The most common use case for statistics, and the one that needs to be scrutinized the most, is when you don’t really understand cause and effect relationships. Without a workable theory of nature, stats act as an adhoc placeholder. Data gets mapped to distributions, and patterns get correlated, without considering how the underlying objects works.
When this is your only option, it’s probably better than nothing. But, you have to be honest about the limitations. You definitely shouldn’t be surprised to find “black swans” when all you did is plot a bell curve, and hope everything else follows uniformly.
Consider two fields almost synonymous with stats; economics and psychology. Does anyone have a clear picture of how markets function, or the causes of inflation? Can anyone give an account of why people think and believe what they do? Of course not, and the popular theories change rapidly and dramatically. There are are a lot of variables in these domains too, so perhaps probability models are unavoidable. But clearly they are lacking in explanatory theories. Maybe a scientific theory isn’t even possible.

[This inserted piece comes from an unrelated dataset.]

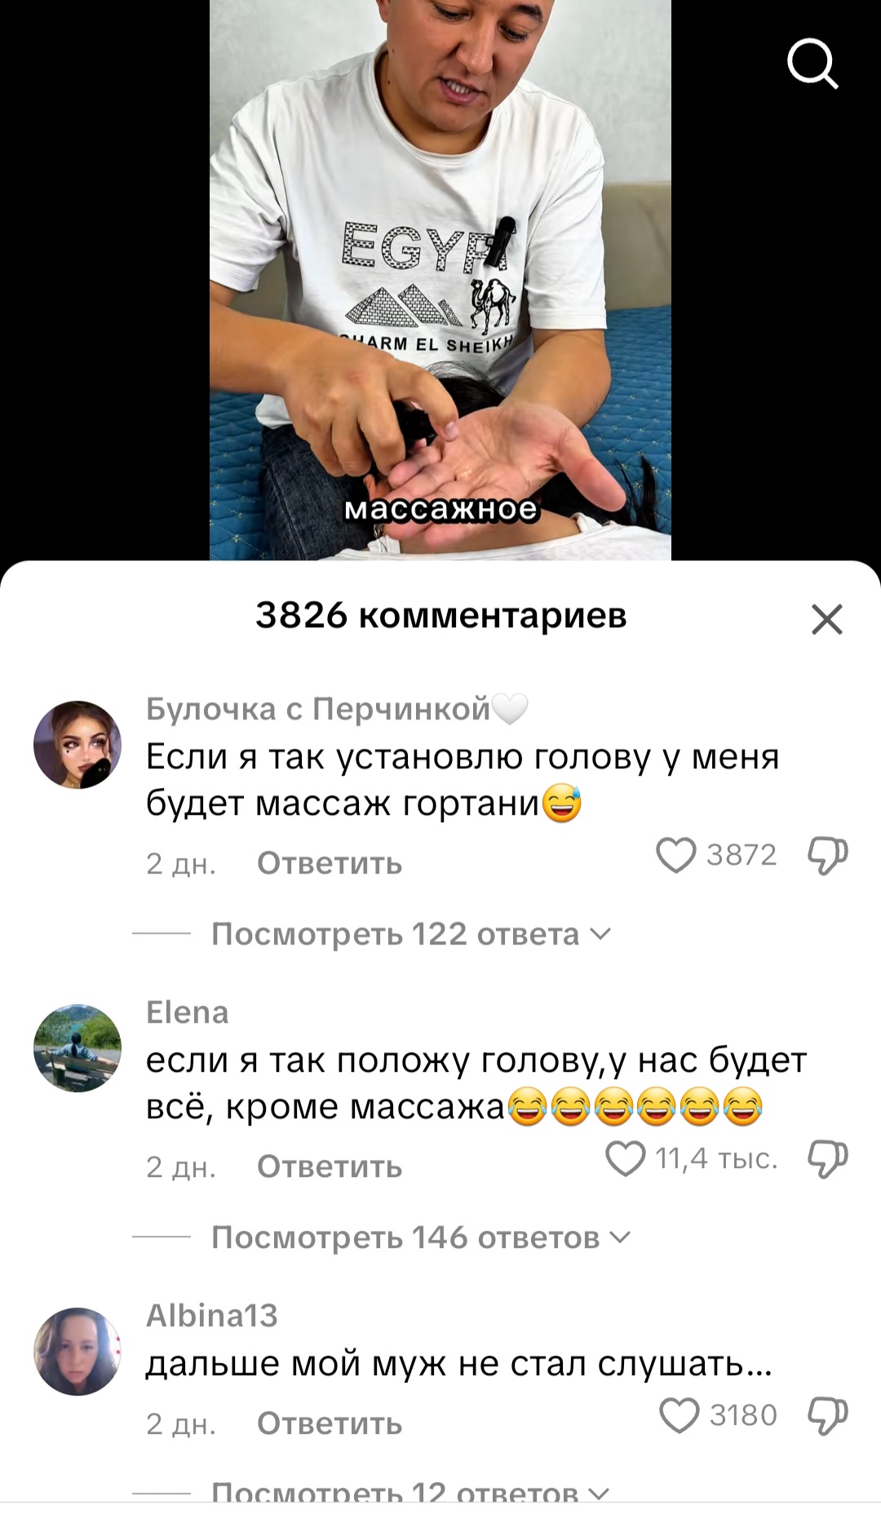
Task: Like Elena's comment with heart icon
Action: [626, 1159]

In The Republic X, Plato observes a related attitude in painting and poetry. He describes their practice as giving an appearance of understanding through shallow, and quickly made presentations:
The imitator, I said, is a long way off the truth, and can do all things because he lightly touches on a small part of them, and that part an image. For example: A painter will paint a cobbler, carpenter, or any other artist, though he knows nothing of their arts; and, if he is a good artist, he may deceive children or simple persons, when he shows them his picture of a carpenter from a distance, and they will fancy that they are looking at a real carpenter.

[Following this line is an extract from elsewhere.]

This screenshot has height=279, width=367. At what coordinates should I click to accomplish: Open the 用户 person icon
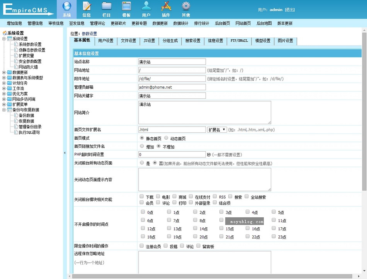146,7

And whenever any one informs us that he has found a man knows all the arts, and all things else that anybody knows […] I think that we can only imagine to be a simple creature who is likely to have been deceived by some wizard or actor whom he met, and whom he thought all-knowing, because he himself was unable to analyze the nature of knowledge and ignorance and imitation.
And so, when we hear persons saying that the tragedians, and Homer, who is at their head, know all the arts and all things human, virtue as well as vice, and divine things too, for that the good poet cannot compose well unless he knows his subject, and that he who has not this knowledge can never be a poet, we ought to consider whether here also there may not be a similar illusion. Perhaps they may have come across imitators and been deceived by them
Statistics students and professionals hold the same remarkable belief about their own field today. They don’t need to study any subject or “applications”, besides statistics itself. Their statistical knowledge is immediately transferable to understanding any problem thrown their way, whether in tech, business, politics, finance, or healthcare. It’s a universal framework for understanding. This makes it the perfect career in the culture of randomness, and ironically minimize the need to make predictions about the future.
But can you understand business without running one? Can you understand voting patterns without understanding what is happening in people’s lives? Can you understand psychology without thinking, observing, and talking to people? Lack of basic knowledge and experience leave a lot to be desired. In these areas, as in politics, we can conclude that probability and statistics are poor substitutes for explanatory theory.
(1) Pachinko might be a good model to predict whether an INDIVIDUAL voter will make it to the voting location, as intended. Each peg represents an event encouraging or discouraging them (medical emergencies, flat tires, relationship trouble). But these don’t happen very often and the vast majority of those determined follow through with their intentions.
(2) For an exploration of these ideas see Zero To One by Peter Thiel.
(3) For a specific examples see the derivations for the equations of motion of gasses or how probability is used to estimating integrals.